Plongez !

Ils voient la vie en bleu !

Lors d’une période très limitée, en Méditerranée, les dorades grises se reproduisent et les mâles, qui s’occupent alors de leurs œufs, arborent une magnifique robe bleue ! Des plongeurs ont été témoins de ce phénomène.

Quand un plongeur, Bernard pour le citer, évoque une période spécifique pendant laquelle les dorades grises* se regroupent pour se reproduire sur le pont d’une épave – le Togo dans la baie de Cavalaire, en Méditerranée – les oreilles titillent… Biologie et épave, 2 mots qui résonnent directement dans l’esprit de tout plongeur.

On se renseigne, on demande aux clubs (ou centres de formation) locaux des détails sur ces petites bêtes spécifiques, et de nous prévenir de leur arrivée, car la période est courte. En fin mars/début avril, sur 2/3 semaines environ, il faut jouer avec la météo incertaine… Puis l’information arrive : elles sont là ! Une semaine plus tard, les conditions sont réunies, direction la fameuse épave. La plongée promet le meilleur : une eau transparente à 55 mètres de profondeur sur la partie avant immergée.

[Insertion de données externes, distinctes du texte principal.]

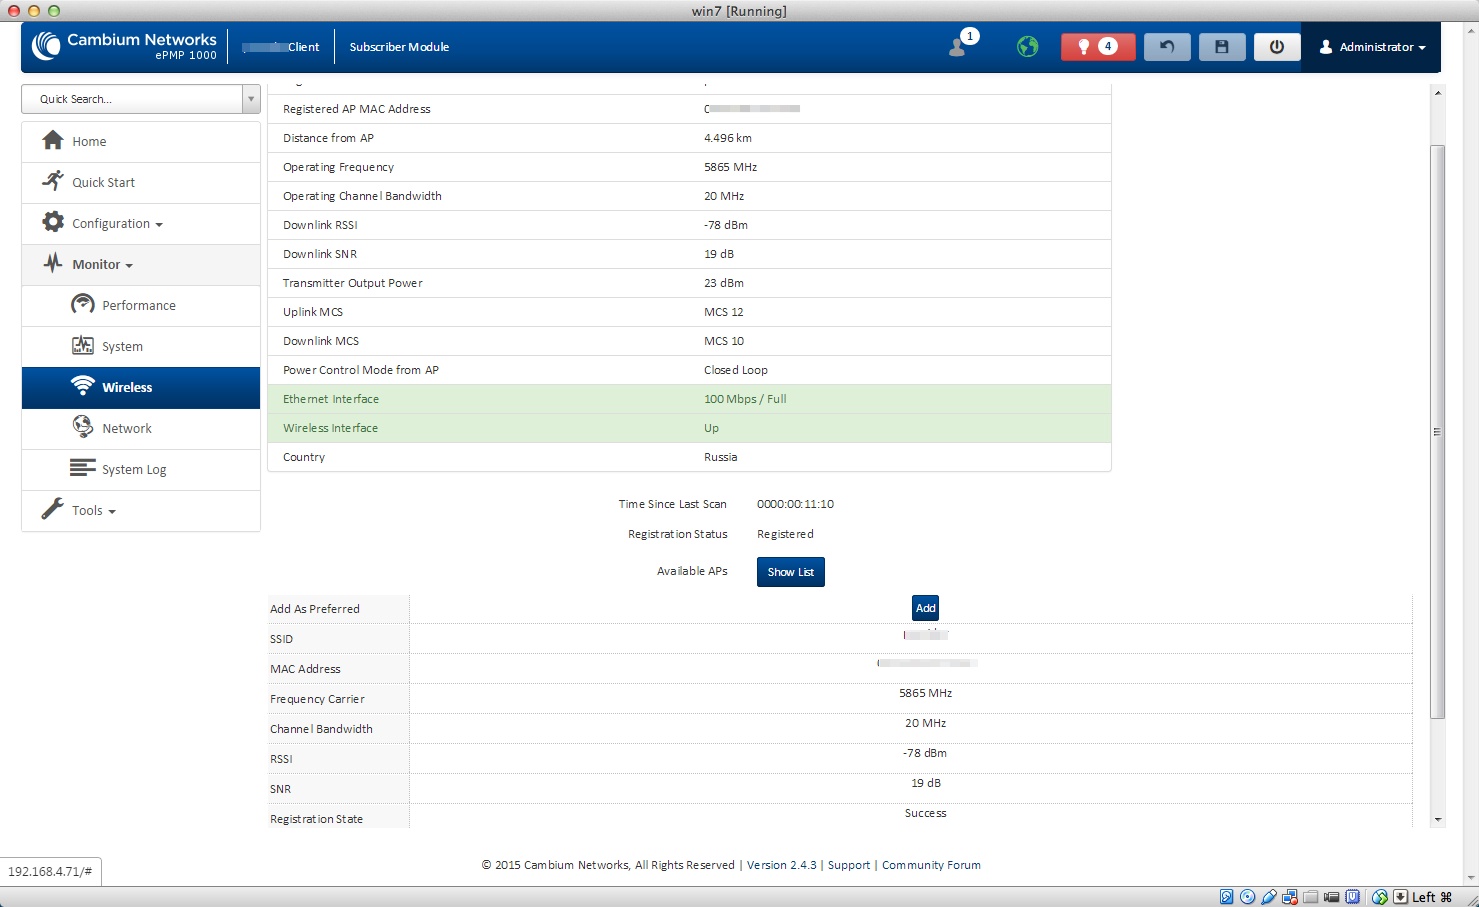Collapse the Monitor menu section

Le frai a lieu de février a Avril Ces mâles présentent la robe caractéristique de cette période. © Dominique Barray

 

Les minutes passent, les paliers augmentent et nous les trouvons vers la fin du temps imparti. Ce qui nous semble d’abord être des sars-tambours avec leurs bandes verticales larges, bleus foncés car noyés dans l’ombre, restent de marbre à cette profondeur, trop importante pour eux… En y regardant de plus près, les critères d’identification définissent des canthares. Ces dorades ne sont pas grises : elles voient la vie en bleu, superbes ! Là, merveilleux, regroupés, des dizaines de trous d’une trentaine de centimètres de diamètre creusés dans le sable recouvrant la tôle sont gardés individuellement par ces mâles à la livrée inhabituelle.

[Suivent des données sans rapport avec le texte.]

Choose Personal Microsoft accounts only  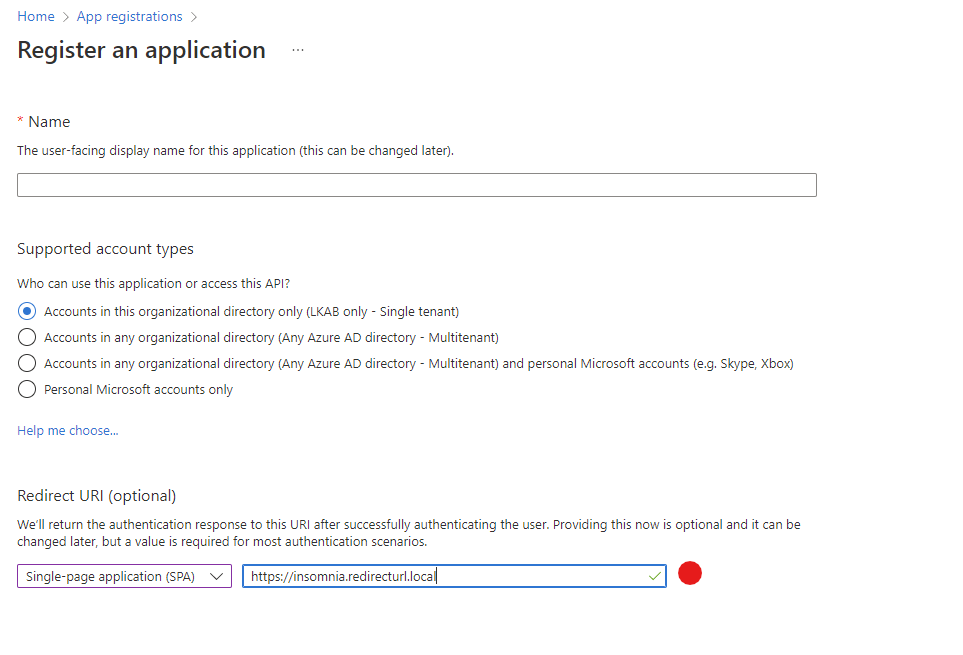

Dès le retour à bord et le débriefing, on programme une seconde plongée, sachant plus précisément où chercher. Voilà la démonstration que, non seulement une épave n’est pas qu’une oasis de vie ou un abri, elle devient également une nurserie, un lieu de reproduction…

Une spécificité méditerranéenne

Cette couleur bleue prononcée sur une dorade grise Spondyliosoma cantharus (ou canthare, grisets) fait se questionner. Selon les descriptions de Linné ou Valenciennes basées sur des pêches et celles de nombreux livres aux photos éparses, le corps est gris-argenté, comme ce qui est observé traditionnellement pendant l’été… BiObs et DORIS indiquent que ce bleuté apparaît seulement 1/ en période de reproduction, 2/ en Méditerranée (restant gris sombre en Atlantique) et 3/ chez le mâle !

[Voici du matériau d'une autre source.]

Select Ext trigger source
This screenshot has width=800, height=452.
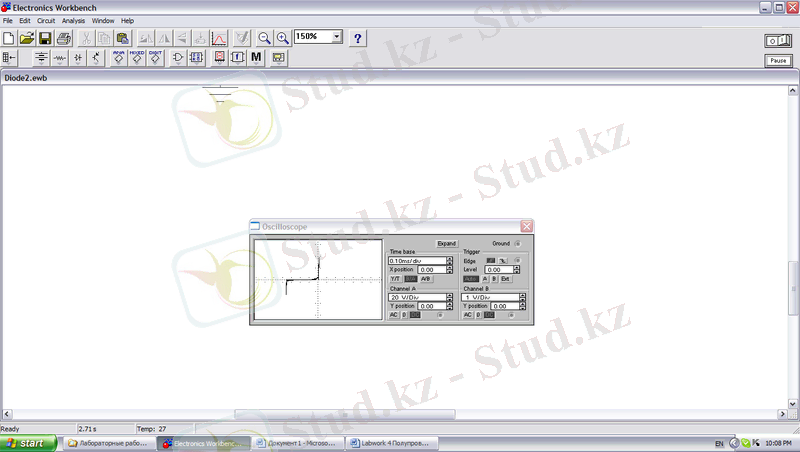[x=506, y=279]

Chaque mâle ensemence et protège ses œufs, formant ici des “taches” blanches sur le sol. © Dominique Barray

En effet, la dorade grise est femelle dès sa maturité sexuelle, à 20 cm (2 ans), mais devient mâle à 35 cm (8 ans), hermaphrodite protogyne qu’elle est. Enfin « il » dans ce cas.
Le mâle prépare ce trou de 30 cm à 1 m de diamètre à l’arrivée des conditions printanières afin d’y attirer les femelles en période de frai, gardant belliqueusement, aérant et nettoyant les œufs fécondés pendant une dizaine de jours jusqu’à leur éclosion. Puis il reprend progressivement sa robe passe-partout, indispensable pour ne pas se faire repérer malgré cette taille.

Les quelques bandes verticales noires larges de 5 cm font, quant à elles, penser à la robe du sar-tambour (Diplodus cervinus) par manque d’éclairage à cette profondeur**, alors que la canthare présente des fines bandes horizontales, longitudinales, en journée. Oui, en journée, car comme certains le notent « la nuit le corps est sombre et barré de 5 bandes verticales noires » (sources complémentaires fishipedia et INPN).

C’est donc une photographie faite en plongée matinale profonde, à la luminosité rappelant la nuit à cette espèce, en Méditerranée, période de reproduction, chez la dorade grise mâle de plus de 8 ans !
Il ne resterait plus qu’à rajouter la présence de la deuxième nouvelle lune de ce mois d’avril 2022 pour expliquer que la conjonction de conditions particulières peut mener à des observations dignes d’un privilège rare.

Jeremy Delille

 

 

* dorades/daurades grises ou canthares, brèmes, grisets etc. De nombreux noms vernaculaires lui sont donnés…
** et non pas D. annularis, sparaillon ressemblant, rencontré à 15-20 m max., ni sar commun D. sargus, les deux n’ayant la bande sombre large bien visible qu’à l’insertion de la nageoire caudale.
Remerciements à Bernard […] pour ses informations et à Christian Pétron et son équipe qui nous ont accompagnés dans cette découverte.